Spate of deadly xenophobic violence in South Africa draws UN concern

17 April 2015

The United Nations refugee agency has today welcomed efforts by South Africa’s Government to contain a recent wave of xenophobic violence that has accounted for the deaths of six people in the past three weeks in South Africa.

However, Adrian Edwards, a spokesperson for the Office of the United Nations High Commissioner for Refugees (UNHCR) said the agency remains concerned about the attacks, which have also led to displacement of more than 5,000 foreigners, some of whom included refugees and asylum-seekers.

“The attacks in KwaZulu-Natal province began in late March following an apparent labour dispute involving South African and foreign workers and the latest population movements came on top of displacement that had taken place in January as a result of similar incidents in Soweto, near Johannesburg in Gauteng province,” said Mr. Edwards.

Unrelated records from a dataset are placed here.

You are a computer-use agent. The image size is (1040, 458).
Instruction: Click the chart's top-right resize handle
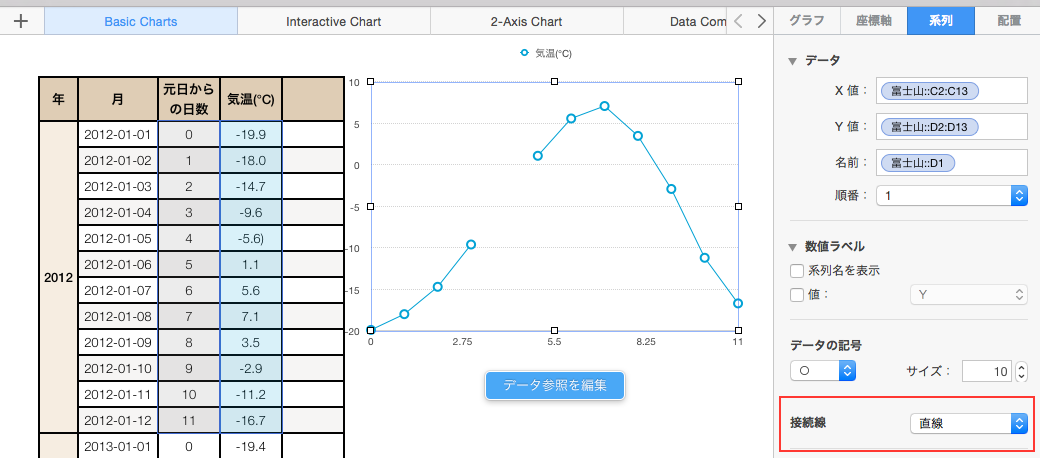click(x=739, y=82)
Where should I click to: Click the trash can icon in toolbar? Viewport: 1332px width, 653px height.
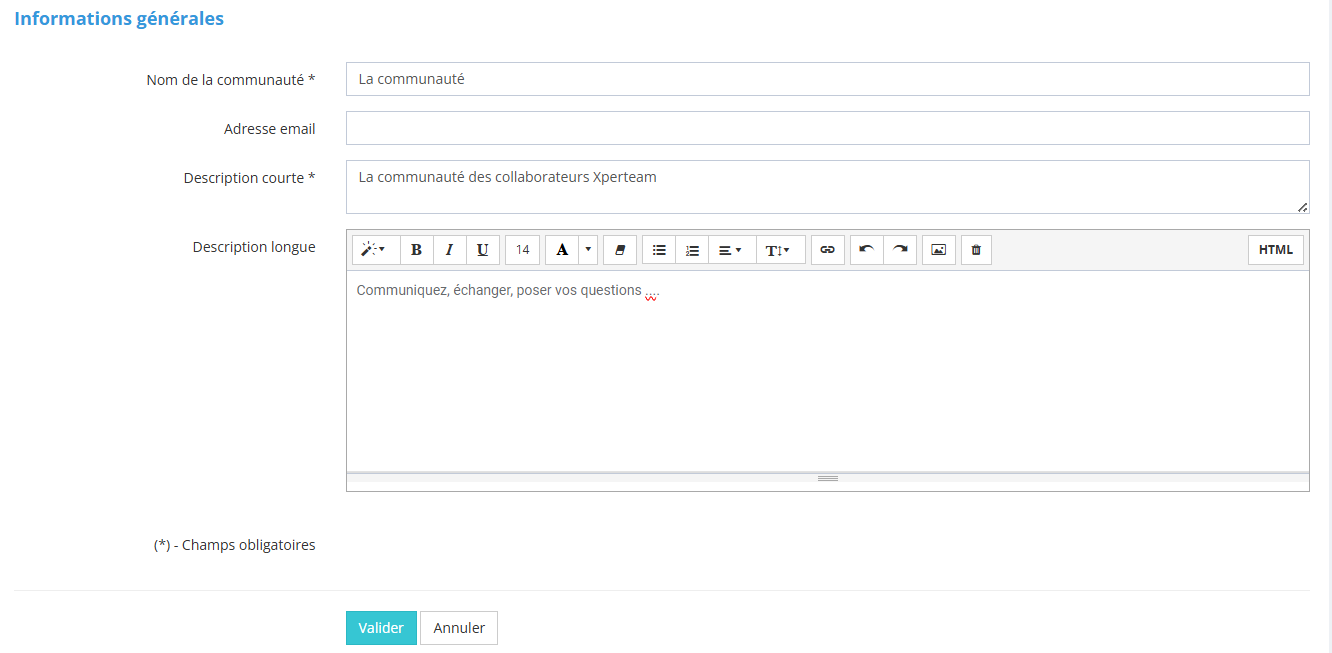976,250
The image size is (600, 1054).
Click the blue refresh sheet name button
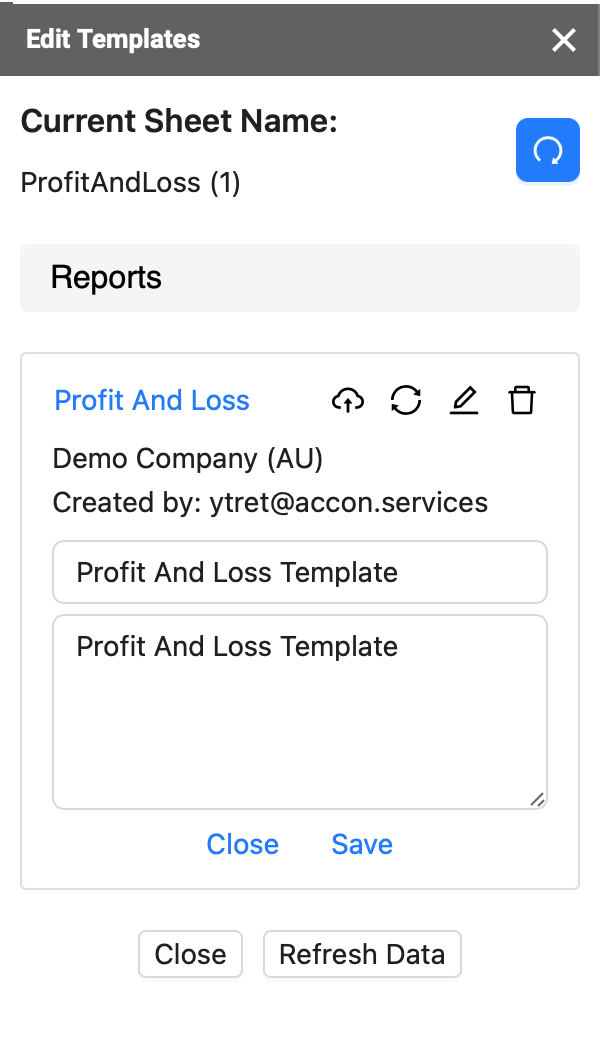pos(548,150)
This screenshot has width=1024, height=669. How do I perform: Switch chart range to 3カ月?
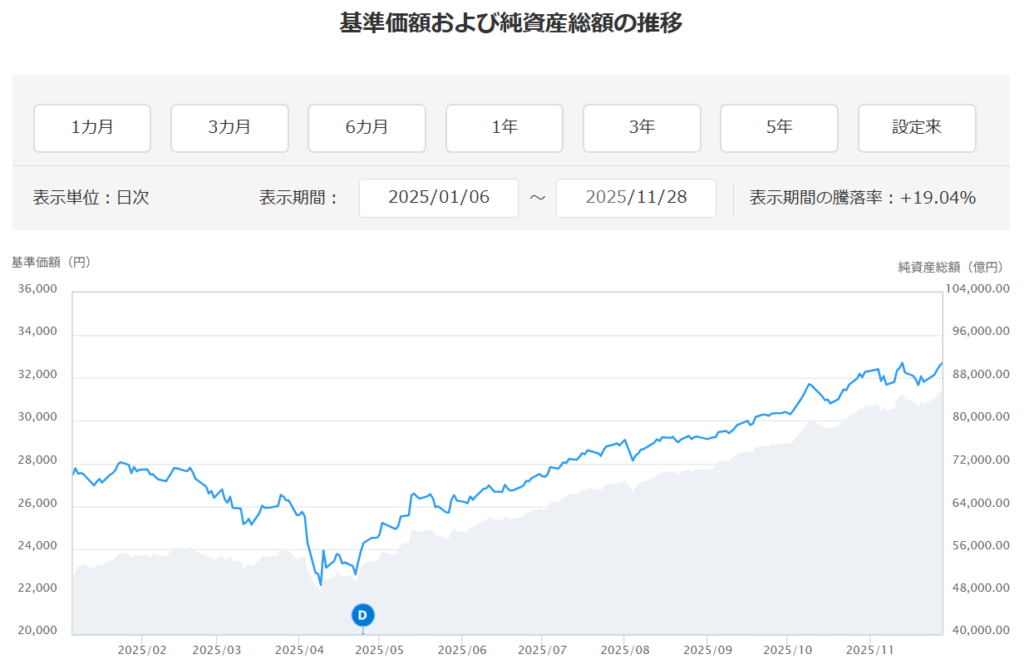click(x=229, y=128)
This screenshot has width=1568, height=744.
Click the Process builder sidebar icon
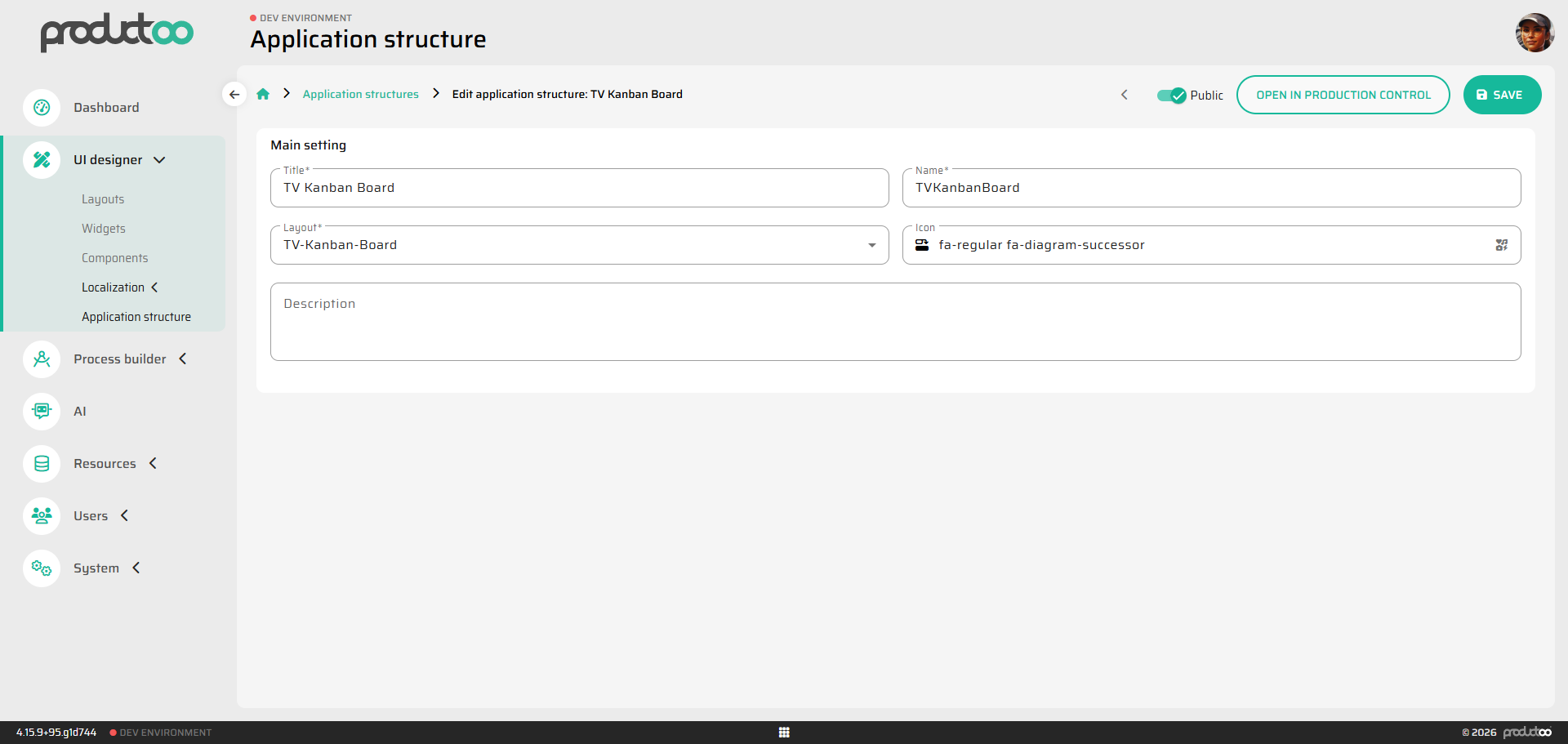tap(42, 359)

“South Africa’s President Jacob Zuma told parliamentarians on 16 April that refugees and asylum-seekers would be accorded support in line with international law and protocols, with the support of the UNHCR,” he added.

Yesterday, during the daily briefing ay UN Headquarters in New York by the spokesperson for the UN Secretary-General, questions were raised about the incident, to which Stéphane Dujarric replied that the Office of the High Commissioner for Human Rights (OHCHR) remains concerned about such incidents.

Such attacks date back as far as 2008, he said, in communities that are poor, marginalized and in situations of vulnerability.

Mr. Dujarric said the Human Rights Commissioner’s Office encouraged the South African Government to accelerate enactment of legislation against hate crimes, to hold those responsible for acts of violence and violations of human rights accountable and to formulate future policy responses to the situation of migrants that conform to international standards.